With healthcare changes underway, one thing is for certain: the year ahead will likely include more emphasis on maintaining quality care at reduced cost while improving patient satisfaction.
With some analysts predicting a troublesome economy, the financial and social consequences of life-limiting illnesses may be magnified, with a ripple effect on family caregivers and health plans that are also saddled with economic burdens. As adjustments to the health system are enacted, they will resonate throughout the entire healthcare system.
The good news is that there is a new, innovative option for delivering Advanced Illness Management (AIM) – with opportunities to better plan and be prepared for the climate of healthcare transformation under a new administration.
Palliative Illness Management™ – PIM™, a subset of AIM, emerges as an important solution for healthcare payers and at-risk provider organizations.

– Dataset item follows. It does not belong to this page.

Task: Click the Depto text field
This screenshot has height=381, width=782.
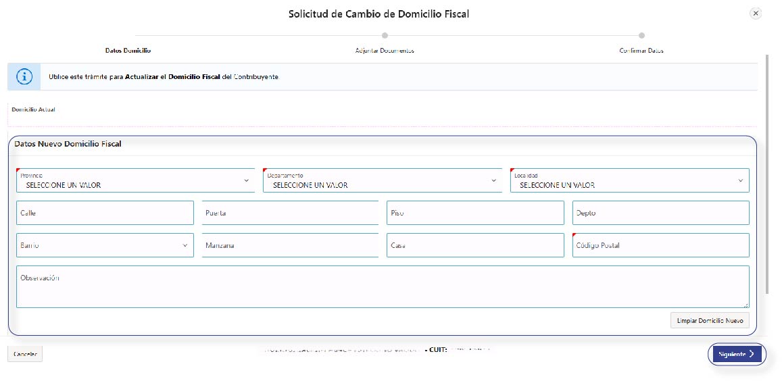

By effectively integrating available community-based assets and resources into a structured and consistent population health management (PHM) strategy, PIM™ delivers community-based palliative care for this vulnerable population.
PIMTM deploys local, in-home palliative care teams complemented by predictive analytics, and identifies individuals earlier in the disease trajectory. It offers a platform to support patient and family caregiver engagement. Individuals with advanced illness who might otherwise go undetected by traditional means are identified earlier in the progression of a disease, ensuring that gaps in care are recognized and closed.
Shifts care to the home or community setting. This places the focus on care coordination and patient-centric services. With expertise and unmatched resources, this new model advances the best quality-of-life for patients and their caregivers. Results document exceptional levels of satisfaction with the quality of care, which translates into enhanced member and family satisfaction with their health plan participation.
• Healthcare costs DOWN 33 percent[i]
• Inpatient Hospitalizations DOWN 43 percent[ii]
• Total Hospital Costs DOWN 30 percent[iii]
• Total Number of Hospitalizations DOWN 74 percent[iv]
• 30-Day Re-Hospitalizations DOWN 68 percent[v]
Advanced Care Planning. Sensitive, thoughtful advanced care planning by trained palliative care professionals improves patient-centered outcomes such as pain, depression and other symptoms, and avoids costly, inappropriate interventions and hospitalizations.
Specialized support, niche capabilities and expertise for conducting progressive and difficult conversations around the quality of life in the remaining months of life help patients and families in several ways: set the goals of care and avoids costly, inappropriate interventions that may be unwanted or of little benefit. Spiritual support and volunteers may also play an important part in this engagement.
This is a welcome change in light of a survey issued earlier this year by Nielsen Strategic Health Perspectives and Council of Accountable Physician Practices. It concluded that only half of patients experience benefits of care coordination in which providers talk with patients.
Supports the payers’ shift from fee-for-service to value-based payment models. This allows payers to integrate within broader population health programs and take advantage of a methodical, scalable program that stand-alone or plugs into current PHM processes. Outcomes and results are measured and valued at a population level.
Addresses care coordination and care transitions. Existing palliative care teams focus on pre- and post-acute care, crucial aspects of the healthcare continuum that remain fragmented.
One survey: Care Redesign Survey: Strengthening the Post-Acute Care Connection of healthcare executives conducted by NEJM Catalyst showed that only 30 percent of the 375 surveyed reported that the post-acute care their patients received upon discharge was mostly coordinated. And a mere 7 percent reported they were fully coordinated.
Looking ahead, PIM™ reflects the progressive, industry-wide belief that care decisions in advanced illness should be primarily driven by the values, goals, and preferences of the individual who is ill and his/her family members. Individuals often suffer through unnecessary, costly and even harmful treatments, despite overriding expert opinion that when patients have a terminal illness and the outlook for recovery dims, more treatment does not equal better care.
For payer-driven population health programs, this approach lowers the cost of claims, delivering a positive, significant impact on the overall economic healthcare burden. Members and caregivers avert financial consequences and report greater satisfaction with care and plan participation.
Whatever lies ahead, the unique capabilities of PIM™ empowers all stakeholders to face the consequences of advanced illness with greater confidence.